Effect of the inlet spatial fluctuation on the gas–solid continuous rotating detonation flow field characteristics

Abstract

Continuous rotating detonation engines have been extensively studied due to their high thermal efficiency. The utilization of solid particles as fuel can effectively reduce costs and enhance detonation performance. We have constructed a compressible gas–solid multimedium flow combustion numerical method, employing the double flux model coupled with fifth-order weighted essentially non-oscillatory and third-order total variation diminishing Runge–Kutta schemes to solve the unsteady multi-component chemical reaction Eulerian–Eulerian equations. Finite-rate methods and surface reaction models are used to simulate the combustion of gaseous mixtures and carbon particles. The effects of the inlet total pressure spatial fluctuations and particle diameter on the flow field characteristics of the continuous rotating detonation engine are investigated.

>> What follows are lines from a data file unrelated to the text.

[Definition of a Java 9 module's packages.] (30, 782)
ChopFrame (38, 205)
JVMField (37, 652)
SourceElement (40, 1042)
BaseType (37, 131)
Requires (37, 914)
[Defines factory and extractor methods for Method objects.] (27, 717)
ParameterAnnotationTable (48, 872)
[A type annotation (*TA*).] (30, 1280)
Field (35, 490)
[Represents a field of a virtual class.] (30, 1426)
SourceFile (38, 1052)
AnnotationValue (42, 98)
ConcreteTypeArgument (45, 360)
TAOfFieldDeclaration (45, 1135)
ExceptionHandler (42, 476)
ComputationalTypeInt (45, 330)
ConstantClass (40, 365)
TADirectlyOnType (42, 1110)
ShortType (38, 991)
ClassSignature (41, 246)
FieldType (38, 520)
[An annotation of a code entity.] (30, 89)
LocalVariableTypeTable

The results indicate that changing the fluctuation period significantly affects the number, propagation direction, and intensity of gas–solid two-phase continuous rotating detonation waves (CRDW). The variation of fluctuation amplitude noticeably alters the combustion characteristics of the two-phase continuous rotating detonation wave, and excessively high amplitudes cannot form continuous rotating detonation waves. Introducing solid particles into fuel significantly mitigates the impact of inlet total pressure spatial fluctuation and promotes propagation stability on the detonation waves. Moreover, when solid particle diameters reach or exceed the micrometer scale, they contribute more favorably to generating a stable detonation flow field. However, excessive particle sizes result in a low surface reaction rate and inadequate contribution of heat released from particle combustion to the propagation of detonation waves.